# Tell us about you and your Critters!



## ShuteyePackgoats (Dec 17, 2008)

Hi all,.... was just on-line reading the invite from Rex,... so here we are. We know many of the packers already located here but for those of you who may not know us, here goes. We are located in CA, just south of Yosemite National Park at 3,00 elevation. Our goats (currently down to 19) have brush and trees on 7.5 acres to brouse on, with another 20 acres across the main road to keep them busy. We breed our own packers which are crossbreds between Alpine/Saaneen/Oberhasli with one strand having 1/16 - to 1/4 Nubian (due to the heat our boys need to deal with here and when in use in Nevada (one of our favorite packing areas). We have been breeding and using goats for packing over the last 11 years now and before that raised milking goats. That's enough for now, Shuteye Packgoats - Rodney and Alice York. Talk with you all soon!


----------



## Rex (Nov 30, 2008)

We sold seven packers this past summer bringing our total goat population all the way down to five. Five?? wow..... I haven't been down to five goats in over 10 years. We've had as many as 50 which I can tell you is WAY too many feet to trim! Besides the five packers we have a couple of horses, two dogs and some transient cats. We're fortunate to live in a great place with lots of elbow room and some great areas for goat packing! Here's a few pictures from the back yard.
━━━━━━
> _Task details_: In the pack goat thread, how many years have the Yorks been breeding and using goats for packing? The listing comes from a separate source, unrelated to the pack goat thread.

Items stored from a collection
━━━━━━
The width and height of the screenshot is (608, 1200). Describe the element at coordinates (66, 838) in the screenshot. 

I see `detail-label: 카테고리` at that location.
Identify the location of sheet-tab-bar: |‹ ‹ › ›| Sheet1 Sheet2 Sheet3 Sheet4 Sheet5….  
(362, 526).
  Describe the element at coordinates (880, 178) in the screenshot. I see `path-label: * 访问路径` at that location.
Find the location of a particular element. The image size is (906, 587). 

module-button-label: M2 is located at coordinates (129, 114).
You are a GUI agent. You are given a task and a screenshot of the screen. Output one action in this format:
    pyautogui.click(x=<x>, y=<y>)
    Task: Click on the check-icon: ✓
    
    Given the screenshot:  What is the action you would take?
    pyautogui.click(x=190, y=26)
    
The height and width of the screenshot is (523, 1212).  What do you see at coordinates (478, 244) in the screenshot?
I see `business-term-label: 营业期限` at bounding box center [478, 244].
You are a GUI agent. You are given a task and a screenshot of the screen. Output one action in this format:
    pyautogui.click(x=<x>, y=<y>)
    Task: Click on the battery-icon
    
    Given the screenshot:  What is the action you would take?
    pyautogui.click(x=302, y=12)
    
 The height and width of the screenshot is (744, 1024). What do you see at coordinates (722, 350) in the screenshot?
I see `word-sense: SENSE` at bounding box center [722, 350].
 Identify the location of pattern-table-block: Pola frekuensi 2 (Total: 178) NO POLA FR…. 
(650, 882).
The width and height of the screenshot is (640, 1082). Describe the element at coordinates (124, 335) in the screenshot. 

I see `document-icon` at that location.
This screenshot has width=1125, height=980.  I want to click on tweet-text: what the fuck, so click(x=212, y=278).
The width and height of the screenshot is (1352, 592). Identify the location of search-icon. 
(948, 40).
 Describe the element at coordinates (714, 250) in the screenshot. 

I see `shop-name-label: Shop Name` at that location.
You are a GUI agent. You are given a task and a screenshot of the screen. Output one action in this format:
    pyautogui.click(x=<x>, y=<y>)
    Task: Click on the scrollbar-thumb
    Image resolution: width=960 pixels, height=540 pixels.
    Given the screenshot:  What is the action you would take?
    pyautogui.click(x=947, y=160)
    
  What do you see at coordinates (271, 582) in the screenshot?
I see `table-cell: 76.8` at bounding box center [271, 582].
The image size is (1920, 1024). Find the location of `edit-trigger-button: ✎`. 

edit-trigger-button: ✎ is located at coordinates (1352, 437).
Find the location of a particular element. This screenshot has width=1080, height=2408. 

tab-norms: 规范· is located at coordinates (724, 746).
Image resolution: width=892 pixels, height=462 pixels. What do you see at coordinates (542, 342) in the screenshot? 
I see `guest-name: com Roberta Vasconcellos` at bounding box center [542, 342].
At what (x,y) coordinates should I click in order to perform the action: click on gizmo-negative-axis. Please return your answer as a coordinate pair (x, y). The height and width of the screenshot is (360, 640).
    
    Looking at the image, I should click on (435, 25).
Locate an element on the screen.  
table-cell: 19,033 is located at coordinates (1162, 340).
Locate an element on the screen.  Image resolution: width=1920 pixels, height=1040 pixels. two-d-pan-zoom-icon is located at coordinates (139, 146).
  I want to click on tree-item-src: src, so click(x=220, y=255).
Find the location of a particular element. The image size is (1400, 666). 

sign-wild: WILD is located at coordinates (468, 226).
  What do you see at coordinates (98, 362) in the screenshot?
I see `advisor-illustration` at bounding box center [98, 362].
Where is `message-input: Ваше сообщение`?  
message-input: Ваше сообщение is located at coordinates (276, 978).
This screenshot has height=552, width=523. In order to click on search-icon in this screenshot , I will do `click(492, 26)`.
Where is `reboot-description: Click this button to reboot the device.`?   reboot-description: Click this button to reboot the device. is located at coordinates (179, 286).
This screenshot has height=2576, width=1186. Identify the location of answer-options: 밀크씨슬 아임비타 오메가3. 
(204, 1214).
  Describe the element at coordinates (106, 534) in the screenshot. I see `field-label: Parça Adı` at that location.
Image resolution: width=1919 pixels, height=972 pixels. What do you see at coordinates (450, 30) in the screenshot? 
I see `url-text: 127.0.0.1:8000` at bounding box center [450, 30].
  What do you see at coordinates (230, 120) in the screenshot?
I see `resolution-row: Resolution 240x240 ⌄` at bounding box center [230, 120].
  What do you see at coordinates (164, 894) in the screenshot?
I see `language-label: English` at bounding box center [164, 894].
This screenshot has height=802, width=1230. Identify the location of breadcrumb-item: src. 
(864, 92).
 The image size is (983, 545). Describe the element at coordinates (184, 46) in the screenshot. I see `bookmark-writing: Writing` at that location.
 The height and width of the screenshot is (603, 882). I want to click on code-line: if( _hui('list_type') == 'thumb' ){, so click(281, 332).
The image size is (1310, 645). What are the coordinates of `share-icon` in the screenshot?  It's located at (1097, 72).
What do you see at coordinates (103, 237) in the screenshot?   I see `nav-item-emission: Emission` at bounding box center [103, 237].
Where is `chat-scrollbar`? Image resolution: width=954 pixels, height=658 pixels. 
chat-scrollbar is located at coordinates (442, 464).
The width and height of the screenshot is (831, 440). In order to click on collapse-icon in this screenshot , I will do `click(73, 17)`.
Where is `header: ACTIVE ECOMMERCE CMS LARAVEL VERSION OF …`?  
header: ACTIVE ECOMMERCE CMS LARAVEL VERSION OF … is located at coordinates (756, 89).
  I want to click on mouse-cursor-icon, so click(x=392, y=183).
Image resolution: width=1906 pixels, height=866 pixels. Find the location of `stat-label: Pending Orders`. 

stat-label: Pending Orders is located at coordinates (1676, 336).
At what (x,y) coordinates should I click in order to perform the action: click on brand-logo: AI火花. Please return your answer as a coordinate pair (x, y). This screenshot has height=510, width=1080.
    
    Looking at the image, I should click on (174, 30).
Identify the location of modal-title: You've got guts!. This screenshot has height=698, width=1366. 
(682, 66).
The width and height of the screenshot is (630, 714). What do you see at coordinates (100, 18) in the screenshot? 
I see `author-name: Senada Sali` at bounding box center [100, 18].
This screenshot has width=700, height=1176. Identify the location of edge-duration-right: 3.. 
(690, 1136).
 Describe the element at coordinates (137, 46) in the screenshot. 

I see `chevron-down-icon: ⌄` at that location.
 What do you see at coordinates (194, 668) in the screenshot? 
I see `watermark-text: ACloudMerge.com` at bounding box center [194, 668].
━━━━━━
> _Solution to this problem_: 11 years.